== Records to use

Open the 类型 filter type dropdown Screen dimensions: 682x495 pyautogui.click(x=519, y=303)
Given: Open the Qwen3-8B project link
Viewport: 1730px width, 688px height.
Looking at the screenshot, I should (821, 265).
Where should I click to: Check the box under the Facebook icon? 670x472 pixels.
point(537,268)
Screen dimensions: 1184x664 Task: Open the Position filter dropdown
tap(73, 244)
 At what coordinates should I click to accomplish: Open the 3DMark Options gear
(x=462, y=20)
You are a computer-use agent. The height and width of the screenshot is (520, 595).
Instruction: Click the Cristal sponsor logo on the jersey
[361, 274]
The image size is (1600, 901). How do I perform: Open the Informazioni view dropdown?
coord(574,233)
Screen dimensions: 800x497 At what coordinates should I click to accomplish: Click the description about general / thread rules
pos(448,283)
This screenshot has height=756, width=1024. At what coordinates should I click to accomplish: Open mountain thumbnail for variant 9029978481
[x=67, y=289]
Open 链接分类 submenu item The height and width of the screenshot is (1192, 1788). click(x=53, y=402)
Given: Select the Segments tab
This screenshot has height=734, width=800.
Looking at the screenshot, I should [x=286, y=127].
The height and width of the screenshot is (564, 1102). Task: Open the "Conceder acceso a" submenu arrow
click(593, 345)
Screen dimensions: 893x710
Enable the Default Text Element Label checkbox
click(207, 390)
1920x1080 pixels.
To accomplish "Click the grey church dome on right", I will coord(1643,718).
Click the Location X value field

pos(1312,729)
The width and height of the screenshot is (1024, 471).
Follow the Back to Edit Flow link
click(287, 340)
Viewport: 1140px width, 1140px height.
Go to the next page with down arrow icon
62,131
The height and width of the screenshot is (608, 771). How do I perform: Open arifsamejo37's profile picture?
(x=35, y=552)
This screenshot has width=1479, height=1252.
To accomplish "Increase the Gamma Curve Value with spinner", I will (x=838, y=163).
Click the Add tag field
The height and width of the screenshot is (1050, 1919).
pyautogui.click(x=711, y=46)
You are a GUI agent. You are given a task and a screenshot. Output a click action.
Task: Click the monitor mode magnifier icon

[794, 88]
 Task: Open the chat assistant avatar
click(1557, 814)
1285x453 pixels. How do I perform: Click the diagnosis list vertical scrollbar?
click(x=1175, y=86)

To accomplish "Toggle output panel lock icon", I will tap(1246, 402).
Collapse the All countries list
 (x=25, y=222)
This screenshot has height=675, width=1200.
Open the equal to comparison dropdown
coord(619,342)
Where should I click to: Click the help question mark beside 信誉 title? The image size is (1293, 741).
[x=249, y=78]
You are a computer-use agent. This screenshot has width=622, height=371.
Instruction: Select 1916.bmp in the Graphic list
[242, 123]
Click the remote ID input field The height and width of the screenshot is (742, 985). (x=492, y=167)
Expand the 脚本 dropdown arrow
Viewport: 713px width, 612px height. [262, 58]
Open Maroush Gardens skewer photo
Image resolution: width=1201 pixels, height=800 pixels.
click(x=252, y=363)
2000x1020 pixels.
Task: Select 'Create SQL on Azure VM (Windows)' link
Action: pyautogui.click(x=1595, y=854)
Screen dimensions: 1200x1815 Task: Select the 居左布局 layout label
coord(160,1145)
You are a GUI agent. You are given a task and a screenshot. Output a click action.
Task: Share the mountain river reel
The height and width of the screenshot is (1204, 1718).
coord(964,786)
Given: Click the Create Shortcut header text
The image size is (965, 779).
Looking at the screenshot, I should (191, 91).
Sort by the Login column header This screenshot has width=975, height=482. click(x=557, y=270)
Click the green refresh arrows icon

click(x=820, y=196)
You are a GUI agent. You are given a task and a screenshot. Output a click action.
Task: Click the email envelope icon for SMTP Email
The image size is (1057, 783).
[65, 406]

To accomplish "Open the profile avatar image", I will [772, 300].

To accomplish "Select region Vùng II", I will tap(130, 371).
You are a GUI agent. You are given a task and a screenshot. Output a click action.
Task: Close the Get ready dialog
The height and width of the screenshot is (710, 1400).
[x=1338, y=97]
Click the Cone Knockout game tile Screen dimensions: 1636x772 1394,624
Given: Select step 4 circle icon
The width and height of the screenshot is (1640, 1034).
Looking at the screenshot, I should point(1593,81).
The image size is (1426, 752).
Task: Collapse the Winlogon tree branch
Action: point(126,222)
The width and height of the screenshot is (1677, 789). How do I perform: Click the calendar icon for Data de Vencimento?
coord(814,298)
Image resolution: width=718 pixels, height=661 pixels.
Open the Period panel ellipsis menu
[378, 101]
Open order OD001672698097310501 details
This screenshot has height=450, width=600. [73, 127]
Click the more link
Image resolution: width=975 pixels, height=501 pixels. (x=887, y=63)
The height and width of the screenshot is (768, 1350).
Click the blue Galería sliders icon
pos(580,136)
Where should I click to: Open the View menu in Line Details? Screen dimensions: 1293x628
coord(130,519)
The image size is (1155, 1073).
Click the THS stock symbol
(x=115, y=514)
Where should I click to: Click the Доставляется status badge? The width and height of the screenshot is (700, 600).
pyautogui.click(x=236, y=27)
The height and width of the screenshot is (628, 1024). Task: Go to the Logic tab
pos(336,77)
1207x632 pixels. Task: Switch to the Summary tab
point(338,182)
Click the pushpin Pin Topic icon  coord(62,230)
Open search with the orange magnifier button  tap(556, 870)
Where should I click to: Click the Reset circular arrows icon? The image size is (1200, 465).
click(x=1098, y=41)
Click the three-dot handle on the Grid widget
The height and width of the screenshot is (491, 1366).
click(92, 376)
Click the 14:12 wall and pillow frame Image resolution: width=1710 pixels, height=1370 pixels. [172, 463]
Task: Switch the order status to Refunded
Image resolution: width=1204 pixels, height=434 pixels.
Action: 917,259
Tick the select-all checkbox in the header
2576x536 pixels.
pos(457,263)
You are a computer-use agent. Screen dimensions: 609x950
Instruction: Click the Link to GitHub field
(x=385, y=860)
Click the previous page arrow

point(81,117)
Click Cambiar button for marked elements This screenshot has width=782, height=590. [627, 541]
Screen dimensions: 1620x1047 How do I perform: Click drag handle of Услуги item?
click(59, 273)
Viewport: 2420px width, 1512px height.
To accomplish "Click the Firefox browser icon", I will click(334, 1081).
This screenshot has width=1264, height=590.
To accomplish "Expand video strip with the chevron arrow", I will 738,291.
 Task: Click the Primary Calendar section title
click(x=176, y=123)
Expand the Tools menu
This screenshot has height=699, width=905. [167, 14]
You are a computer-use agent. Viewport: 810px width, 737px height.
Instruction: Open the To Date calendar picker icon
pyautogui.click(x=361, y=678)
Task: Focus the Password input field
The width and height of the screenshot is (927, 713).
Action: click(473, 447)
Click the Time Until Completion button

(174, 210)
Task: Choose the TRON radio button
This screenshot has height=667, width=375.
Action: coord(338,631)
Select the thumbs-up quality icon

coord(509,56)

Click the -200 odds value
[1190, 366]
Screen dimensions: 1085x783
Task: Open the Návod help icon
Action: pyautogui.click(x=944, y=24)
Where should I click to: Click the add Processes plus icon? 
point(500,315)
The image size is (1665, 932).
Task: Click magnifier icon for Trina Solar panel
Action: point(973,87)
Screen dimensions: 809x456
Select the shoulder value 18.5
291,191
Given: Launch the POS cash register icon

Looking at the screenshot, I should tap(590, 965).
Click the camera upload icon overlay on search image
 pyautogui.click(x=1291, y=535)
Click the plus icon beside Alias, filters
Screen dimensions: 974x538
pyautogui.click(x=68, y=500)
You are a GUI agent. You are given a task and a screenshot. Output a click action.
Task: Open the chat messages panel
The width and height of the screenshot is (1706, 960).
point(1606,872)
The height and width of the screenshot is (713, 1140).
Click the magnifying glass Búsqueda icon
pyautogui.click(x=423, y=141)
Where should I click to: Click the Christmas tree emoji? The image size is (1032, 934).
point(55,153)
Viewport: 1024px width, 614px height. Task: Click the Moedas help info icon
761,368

====

## What to do
The first line of the entries above marks where to begin; repeat each line exactly through the one that contains "You are a computer-use agent. The", and include that line.

## Response to this exercise
Open the 类型 filter type dropdown Screen dimensions: 682x495 pyautogui.click(x=519, y=303)
Given: Open the Qwen3-8B project link
Viewport: 1730px width, 688px height.
Looking at the screenshot, I should (821, 265).
Where should I click to: Check the box under the Facebook icon? 670x472 pixels.
point(537,268)
Screen dimensions: 1184x664 Task: Open the Position filter dropdown
tap(73, 244)
 At what coordinates should I click to accomplish: Open the 3DMark Options gear
(x=462, y=20)
You are a computer-use agent. The height and width of the screenshot is (520, 595).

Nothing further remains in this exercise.